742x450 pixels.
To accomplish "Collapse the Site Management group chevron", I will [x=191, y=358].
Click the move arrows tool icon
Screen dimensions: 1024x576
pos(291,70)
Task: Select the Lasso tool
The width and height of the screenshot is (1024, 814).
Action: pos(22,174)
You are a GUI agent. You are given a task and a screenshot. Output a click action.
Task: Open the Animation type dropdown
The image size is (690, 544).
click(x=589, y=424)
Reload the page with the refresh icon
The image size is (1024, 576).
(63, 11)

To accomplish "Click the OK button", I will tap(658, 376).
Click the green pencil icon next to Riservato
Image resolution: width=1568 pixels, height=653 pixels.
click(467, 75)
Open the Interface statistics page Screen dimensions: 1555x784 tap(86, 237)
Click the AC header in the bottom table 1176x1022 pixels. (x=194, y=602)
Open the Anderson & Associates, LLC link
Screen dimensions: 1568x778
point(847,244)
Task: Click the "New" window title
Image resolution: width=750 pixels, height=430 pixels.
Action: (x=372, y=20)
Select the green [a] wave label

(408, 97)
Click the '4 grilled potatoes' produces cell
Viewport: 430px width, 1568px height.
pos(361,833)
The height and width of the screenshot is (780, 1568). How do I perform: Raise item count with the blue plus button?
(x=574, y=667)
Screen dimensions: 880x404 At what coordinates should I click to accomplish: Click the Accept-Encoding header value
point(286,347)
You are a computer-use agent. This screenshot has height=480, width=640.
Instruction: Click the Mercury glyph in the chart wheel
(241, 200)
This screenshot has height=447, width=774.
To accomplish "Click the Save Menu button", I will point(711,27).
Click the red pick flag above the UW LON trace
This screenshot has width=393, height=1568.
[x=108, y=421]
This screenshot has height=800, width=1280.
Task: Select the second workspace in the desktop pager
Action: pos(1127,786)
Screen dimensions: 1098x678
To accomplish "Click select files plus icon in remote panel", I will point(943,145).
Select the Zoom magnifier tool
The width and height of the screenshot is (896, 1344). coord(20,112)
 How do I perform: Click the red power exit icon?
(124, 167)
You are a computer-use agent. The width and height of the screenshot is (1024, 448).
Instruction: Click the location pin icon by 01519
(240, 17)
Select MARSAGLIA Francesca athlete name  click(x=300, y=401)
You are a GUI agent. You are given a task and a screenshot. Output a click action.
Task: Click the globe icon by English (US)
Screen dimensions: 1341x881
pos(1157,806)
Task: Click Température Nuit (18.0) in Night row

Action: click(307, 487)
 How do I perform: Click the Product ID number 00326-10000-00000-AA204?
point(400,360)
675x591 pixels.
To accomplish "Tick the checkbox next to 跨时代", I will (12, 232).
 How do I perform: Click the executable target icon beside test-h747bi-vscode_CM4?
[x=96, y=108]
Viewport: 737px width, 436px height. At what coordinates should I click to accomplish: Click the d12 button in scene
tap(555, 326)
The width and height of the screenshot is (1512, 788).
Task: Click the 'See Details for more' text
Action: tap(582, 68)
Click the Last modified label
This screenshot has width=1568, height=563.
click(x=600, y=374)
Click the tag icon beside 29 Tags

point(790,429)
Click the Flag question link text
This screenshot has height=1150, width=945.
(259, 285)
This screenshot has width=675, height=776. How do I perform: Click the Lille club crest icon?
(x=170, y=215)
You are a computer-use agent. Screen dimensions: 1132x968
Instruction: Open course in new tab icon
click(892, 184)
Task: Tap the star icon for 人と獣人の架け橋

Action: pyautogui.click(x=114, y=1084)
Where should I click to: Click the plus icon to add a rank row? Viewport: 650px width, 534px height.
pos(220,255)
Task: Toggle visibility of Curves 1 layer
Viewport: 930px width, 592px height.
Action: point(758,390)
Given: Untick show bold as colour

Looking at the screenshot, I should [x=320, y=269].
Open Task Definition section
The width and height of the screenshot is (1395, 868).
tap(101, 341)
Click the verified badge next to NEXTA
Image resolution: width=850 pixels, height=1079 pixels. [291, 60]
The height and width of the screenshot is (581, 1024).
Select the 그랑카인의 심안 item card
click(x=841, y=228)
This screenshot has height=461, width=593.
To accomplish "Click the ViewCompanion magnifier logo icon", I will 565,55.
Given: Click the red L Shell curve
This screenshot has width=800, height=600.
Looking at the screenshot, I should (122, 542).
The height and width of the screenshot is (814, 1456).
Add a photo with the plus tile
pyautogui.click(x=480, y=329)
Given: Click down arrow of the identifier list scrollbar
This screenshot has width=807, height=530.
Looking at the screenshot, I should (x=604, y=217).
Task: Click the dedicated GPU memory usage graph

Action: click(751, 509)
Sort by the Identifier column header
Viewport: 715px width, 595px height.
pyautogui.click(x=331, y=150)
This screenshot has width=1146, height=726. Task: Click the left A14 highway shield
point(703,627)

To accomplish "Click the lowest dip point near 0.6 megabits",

+++

■ Instructions to follow
Please transcribe the material line by line, exactly, from its opening line through the line that contains "Click the red pick".

■ Solution to this task
742x450 pixels.
To accomplish "Collapse the Site Management group chevron", I will [x=191, y=358].
Click the move arrows tool icon
Screen dimensions: 1024x576
pos(291,70)
Task: Select the Lasso tool
The width and height of the screenshot is (1024, 814).
Action: pos(22,174)
You are a GUI agent. You are given a task and a screenshot. Output a click action.
Task: Open the Animation type dropdown
The image size is (690, 544).
click(x=589, y=424)
Reload the page with the refresh icon
The image size is (1024, 576).
(63, 11)

To accomplish "Click the OK button", I will tap(658, 376).
Click the green pencil icon next to Riservato
Image resolution: width=1568 pixels, height=653 pixels.
click(467, 75)
Open the Interface statistics page Screen dimensions: 1555x784 tap(86, 237)
Click the AC header in the bottom table 1176x1022 pixels. (x=194, y=602)
Open the Anderson & Associates, LLC link
Screen dimensions: 1568x778
point(847,244)
Task: Click the "New" window title
Image resolution: width=750 pixels, height=430 pixels.
Action: (x=372, y=20)
Select the green [a] wave label

(408, 97)
Click the '4 grilled potatoes' produces cell
Viewport: 430px width, 1568px height.
pos(361,833)
The height and width of the screenshot is (780, 1568). How do I perform: Raise item count with the blue plus button?
(x=574, y=667)
Screen dimensions: 880x404 At what coordinates should I click to accomplish: Click the Accept-Encoding header value
point(286,347)
You are a computer-use agent. This screenshot has height=480, width=640.
Instruction: Click the Mercury glyph in the chart wheel
(241, 200)
This screenshot has height=447, width=774.
To accomplish "Click the Save Menu button", I will point(711,27).
Click the red pick flag above the UW LON trace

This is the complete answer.